- **YOUR TASK**
Copying rule for the data below: take the line containing "Click the orange heart emoji from munjung" and every line after it to the end, exactly, and drop all pictures.

- **DATA FOR PROCESSING**

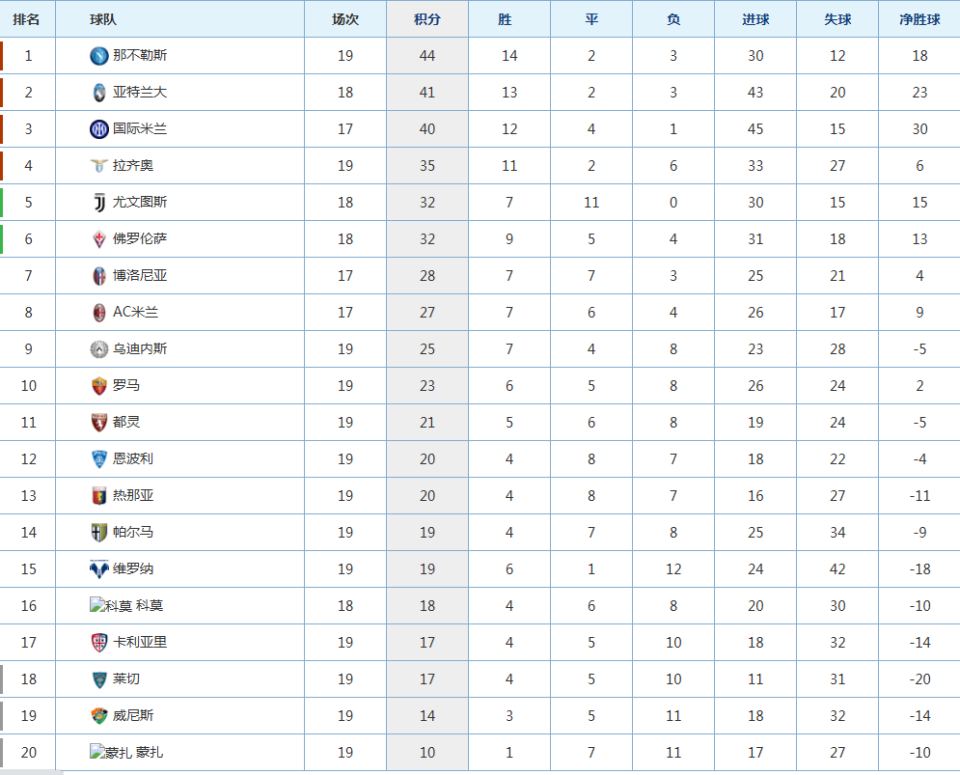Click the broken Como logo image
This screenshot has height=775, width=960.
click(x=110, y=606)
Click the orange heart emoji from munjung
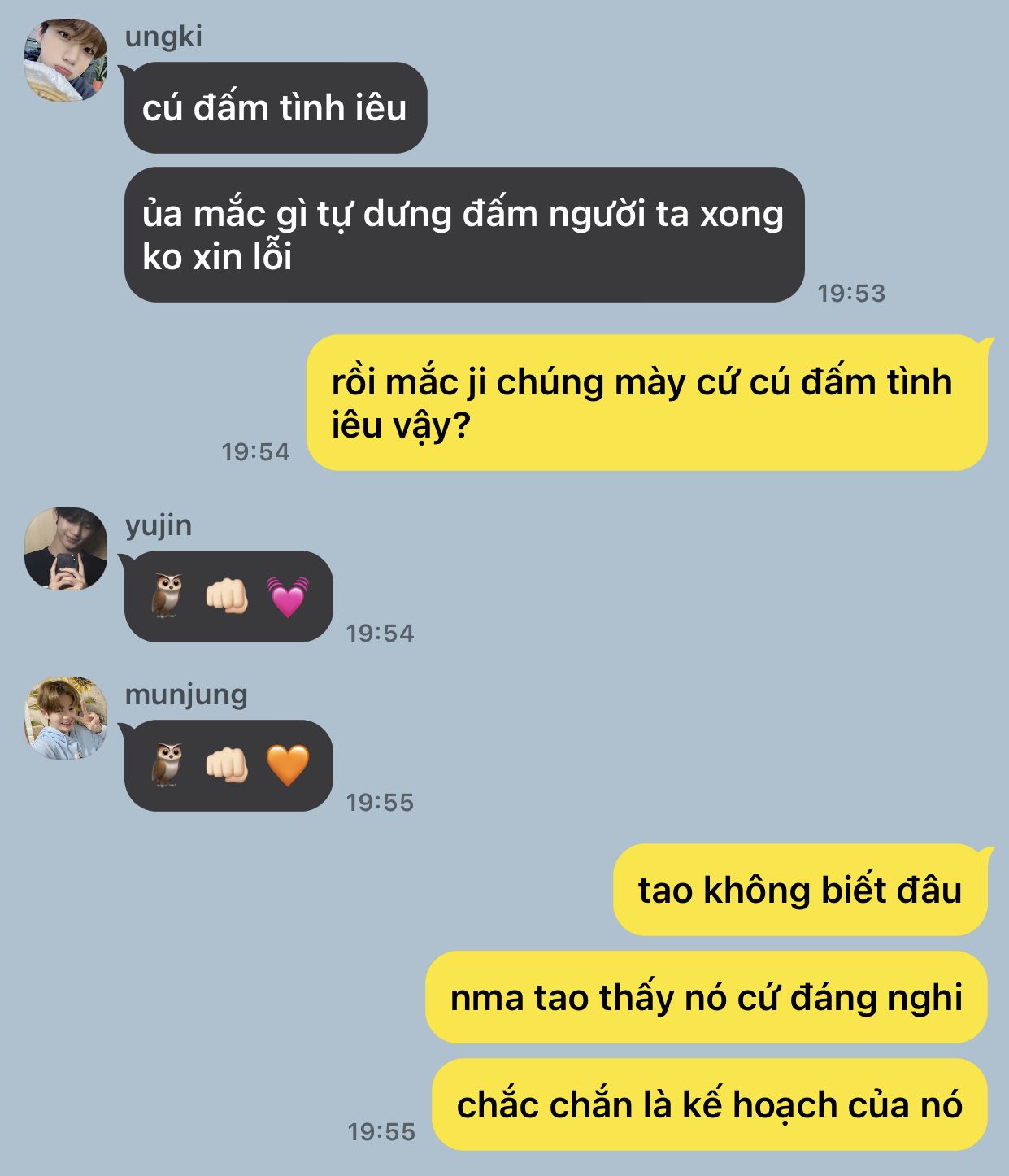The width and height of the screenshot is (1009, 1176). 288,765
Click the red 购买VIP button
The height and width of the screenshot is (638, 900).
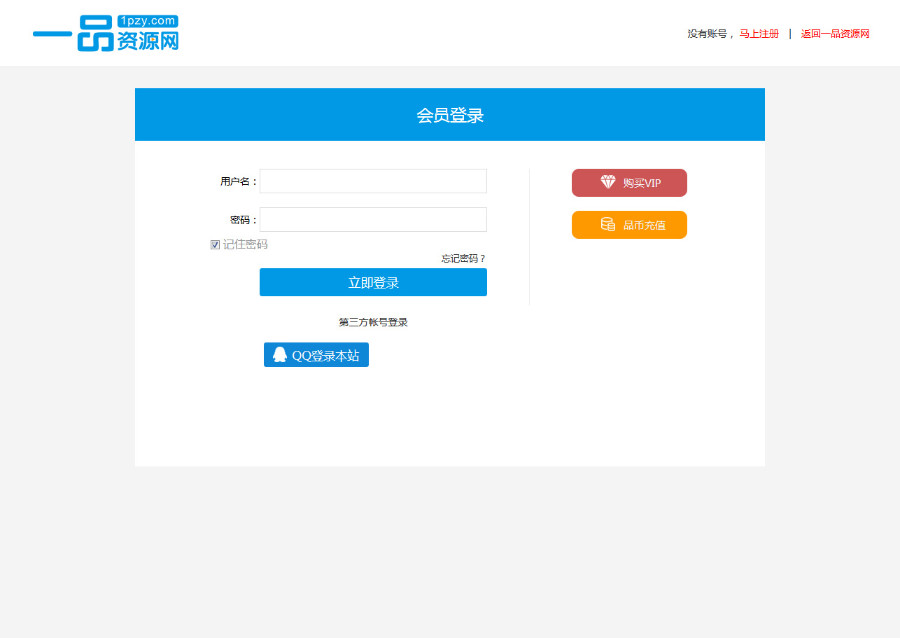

- **REPLY**
Click the orange heart emoji from munjung
The width and height of the screenshot is (1009, 1176). 288,765
Click the red 购买VIP button
The height and width of the screenshot is (638, 900).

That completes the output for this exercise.